The SDK provides a typed error hierarchy:

GladiaError
├── GladiaApiError          (any HTTP error)
│   ├── BadRequestError     (400)
│   ├── UnauthorizedError   (401)
│   ├── ForbiddenError      (403)
│   ├── NotFoundError       (404)
│   └── UnprocessableEntityError (422)
├── GladiaTimeoutError      (polling timeout / abort)
└── GladiaWebSocketError    (WebSocket error)

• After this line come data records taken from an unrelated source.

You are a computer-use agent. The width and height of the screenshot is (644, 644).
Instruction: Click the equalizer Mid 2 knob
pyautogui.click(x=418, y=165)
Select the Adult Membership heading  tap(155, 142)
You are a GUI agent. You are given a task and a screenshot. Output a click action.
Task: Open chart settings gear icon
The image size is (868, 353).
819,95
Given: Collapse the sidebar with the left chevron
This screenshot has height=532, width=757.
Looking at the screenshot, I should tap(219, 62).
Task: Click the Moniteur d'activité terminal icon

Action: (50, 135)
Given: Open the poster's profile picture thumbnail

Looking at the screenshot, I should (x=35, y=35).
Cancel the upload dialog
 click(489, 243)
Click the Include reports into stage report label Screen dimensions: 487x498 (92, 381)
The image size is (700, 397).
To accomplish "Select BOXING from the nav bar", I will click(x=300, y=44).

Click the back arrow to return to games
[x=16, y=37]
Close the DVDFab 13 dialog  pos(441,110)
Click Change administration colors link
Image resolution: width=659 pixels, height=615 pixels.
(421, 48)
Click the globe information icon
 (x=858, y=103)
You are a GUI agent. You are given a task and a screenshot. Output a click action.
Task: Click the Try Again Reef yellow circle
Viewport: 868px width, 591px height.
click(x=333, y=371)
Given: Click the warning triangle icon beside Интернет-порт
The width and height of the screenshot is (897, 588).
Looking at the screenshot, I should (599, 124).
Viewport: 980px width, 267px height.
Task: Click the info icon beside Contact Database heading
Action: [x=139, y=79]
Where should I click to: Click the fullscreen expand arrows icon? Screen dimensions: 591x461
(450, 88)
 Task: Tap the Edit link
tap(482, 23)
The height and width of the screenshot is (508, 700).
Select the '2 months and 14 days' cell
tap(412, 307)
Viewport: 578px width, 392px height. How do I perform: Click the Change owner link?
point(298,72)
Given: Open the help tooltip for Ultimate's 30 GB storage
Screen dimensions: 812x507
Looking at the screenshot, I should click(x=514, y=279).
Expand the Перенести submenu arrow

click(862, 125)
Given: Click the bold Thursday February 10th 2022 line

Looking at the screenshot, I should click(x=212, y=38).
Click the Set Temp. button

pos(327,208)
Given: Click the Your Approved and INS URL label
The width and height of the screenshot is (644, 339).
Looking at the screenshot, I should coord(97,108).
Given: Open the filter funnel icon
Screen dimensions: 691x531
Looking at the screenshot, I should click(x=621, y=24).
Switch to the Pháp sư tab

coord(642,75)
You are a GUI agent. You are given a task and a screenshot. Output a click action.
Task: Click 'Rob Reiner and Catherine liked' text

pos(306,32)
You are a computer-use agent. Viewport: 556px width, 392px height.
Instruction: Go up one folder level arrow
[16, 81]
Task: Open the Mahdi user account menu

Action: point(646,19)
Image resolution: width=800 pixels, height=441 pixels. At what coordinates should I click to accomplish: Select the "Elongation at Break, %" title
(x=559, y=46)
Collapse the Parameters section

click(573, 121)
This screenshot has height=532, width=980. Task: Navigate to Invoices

import { UnauthorizedError, GladiaTimeoutError } from '@dimer47/gladia-sdk';

try {
  const result = await gladia.preRecorded.transcribe({
    audio_url: '...',
    pollTimeout: 60_000,
  });
} catch (err) {
  if (err instanceof UnauthorizedError) {
    console.error('🔑 Invalid API key');
  } else if (err instanceof GladiaTimeoutError) {
    console.error('⏱️ Timeout exceeded');
  }
}

🌐 Node < 21 Compatibility (WebSocket)

Node.js < 21 does not have a global WebSocket. Use the ws package:

npm install ws

import WebSocket from 'ws';
import { GladiaClient } from '@dimer47/gladia-sdk';

const gladia = new GladiaClient({
  apiKey: 'gla_xxx',
  WebSocket,
});

🧪 Tests

npm test            # Run all 91 tests
npm run test:watch  # Watch mode

Tests use mocks (fetch, WebSocket) — no API key required.

🏗️ Build

npm run build      # ESM + CJS + .d.ts via tsup
npm run typecheck   # TypeScript type checking

📁 Project Structure

gladia-sdk/
├── src/
│   ├── index.ts              # Public re-exports
│   ├── client.ts             # GladiaClient (facade)
│   ├── http.ts               # HttpClient (fetch wrapper)
│   ├── errors.ts             # Typed error hierarchy
│   ├── types/                # 54 TypeScript interfaces
│   │   ├── config.ts         # LanguageConfig, DiarizationConfig, PiiRedactionConfig...
│   │   ├── common.ts         # JobStatus, PaginationParams, GladiaClientConfig
│   │   ├── upload.ts         # UploadResponse, AudioMetadata
│   │   ├── pre-recorded.ts   # PreRecordedRequest (31 fields), responses
│   │   ├── live.ts           # LiveRequest, LiveResponse, LiveRequestParams
│   │   ├── transcription.ts  # Utterance, Word, TranscriptionDTO
│   │   └── addons.ts         # AddonTranslationDTO, SentimentAnalysisEntry...
│   ├── resources/
│   │   ├── upload.ts         # .fromFile(), .fromUrl()
│   │   ├── pre-recorded.ts   # .create(), .get(), .list(), .delete(), .getFile(), .transcribe()
│   │   └── live.ts           # .init(), .get(), .list(), .delete(), .getFile(), .stream()
│   ├── live/
│   │   ├── session.ts        # LiveSession (typed WebSocket)
│   │   └── events.ts         # LiveEventMap (11 event types)
│   └── utils/
│       └── polling.ts        # poll() with exponential backoff
├── tests/                    # 91 unit tests (vitest)
├── docs/
│   └── openapi.yaml          # Gladia OpenAPI specification (source of truth)
├── dist/                     # Build output (ESM + CJS + .d.ts)
├── package.json
├── tsconfig.json
└── tsup.config.ts

🧾 License

MIT